--- Document extract ---

Spam. Why Your Emails End Up In The Spam?
This article explains what spam is, why users receive it, and why legitimate email campaigns often end up in spam folders. It outlines the most common reasons emails are flagged by spam filters and provides practical tips to improve email deliverability. From sender reputation and recipient list hygiene to content quality and segmentation, the article offers actionable guidance to help businesses run more effective email marketing campaigns and reach their intended audience.
What is Spam and why do you receive it?
There are lots of spam types. Some of them are trying to make you install malware, retrieve your personal information, or pull in some amount of money. The most common are emails, instant messages, classified as, etc. Users start getting it when they share their information on third-party websites, or their information gets stolen. Eventually, users end up getting tons of irrelevant emails, which results in activating spam filtering services and disregarding the emails that can be potentially useful.
Email marketing comprises a fair share of marketing strategy and is still one of the most effective tools for reaching out to a targeted audience. Unfortunately, crafting your email campaign for hours may end up with nothing in a spam folder because due to statistics more than half of emails are filtered and go to spam. Before dealing with an outcome, we need to understand why it happens.
The most common reasons why emails end up in spam
Most email services have built-in filtering services that are activated by keywords or spam words, sender information, and some other factors. The system checks incoming emails for suspicious phrases and elements. Filtering services can even compare the contents of an email with those of other well-known spammers. Sometimes filters can block attachments with viruses and emails from certain domains.
Your email campaigns do not make it through the filters because they do not meet certain criteria. Sometimes they include common words, used in spam, too many capitals or exclamation marks, links and images, etc. Or you can simply send too many emails to the same list of recipients within a limited amount of time.
You may want to run a seed test to find out if your email campaign goes to spam. That means you send your crafted email to a small group of contacts. If the report shows too many letters bouncing or not being delivered, you can address this issue before starting a campaign.
Ways to avoid ending up in a spam folder
– Your IP reputation is very important. This includes using a valid address and proper subject lines.
– Avoid sending too many letters. Different email services have their limits. Google will restrict sending emails for 24 hours if you send an email to a total of more than 500 recipients in a single email, or send more than 500 emails sent in a day. Outlook has a daily limit of 300 emails per day. Office 365 — 100 emails per month. Hotmail — 200 emails per day, Yahoo Mail — 25 emails per hour. In other words, it’s better to use special email services for email marketing.

--- Collected material ---

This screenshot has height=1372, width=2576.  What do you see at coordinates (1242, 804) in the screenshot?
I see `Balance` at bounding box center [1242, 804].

---

> Required tasks:
1/ From the spam article above, copy the passage starting with "Your email campaigns" and going on through "proper subject lines.".
2/ Translate this sentence from the spam article into Spanish: "The system checks incoming emails for suspicious phrases and elements."
3/ Go on with the article about why emails end up in spam, picking up after its final sentence.

> Results in order:
1/
Your email campaigns do not make it through the filters because they do not meet certain criteria. Sometimes they include common words, used in spam, too many capitals or exclamation marks, links and images, etc. Or you can simply send too many emails to the same list of recipients within a limited amount of time.
You may want to run a seed test to find out if your email campaign goes to spam. That means you send your crafted email to a small group of contacts. If the report shows too many letters bouncing or not being delivered, you can address this issue before starting a campaign.
Ways to avoid ending up in a spam folder
– Your IP reputation is very important. This includes using a valid address and proper subject lines.

2/ El sistema revisa los correos electrónicos entrantes en busca de frases y elementos sospechosos.

3/
– A proper, recognizable ‘from’ name, which is familiar to the recipient, can help you avoid spam filters. You can use your name or the company’s name. Try keeping your subject line concise.
– Work on the list of your recipients. It means removing recipients that have never opened your emails, those who have unsubscribed, and duplicates. You should also get a list of emails from a legitimate source. Avoid buying email lists, because if people haven’t given their permission to receive emails from you, you are sending spam.
– Avoid names like info@ or support@ to avoid spam filters. Using a business domain for email campaigns would be a good idea.
– Avoid using trigger words that can be flagged as spam. Those are words like ‘free’ or ‘guaranteed’, ‘discount’, etc.
– Use segmentation to reach your targeted audience. If you break down the audience into smaller groups, you can tailor more engaging emails for each of them and will manage to define the most engaged one.
– Emails that add value are more likely to avoid ending up in spam. You can use educational information, tips, or advice, anything that a recipient can find useful.
– Use services to check your IP address and domain to make sure you’re not a blacklisted sender. You can also be removed from the list by contacting the blacklist operators.
– Text-to-image ratio, colors, and fronts are also very important for avoiding spam folders. 1:1 is a good ratio for your email campaign. Simplicity is a wise choice for fronts and colors.
– Always provide an ‘unsubscribe’ button so that subscribers do not feel trapped.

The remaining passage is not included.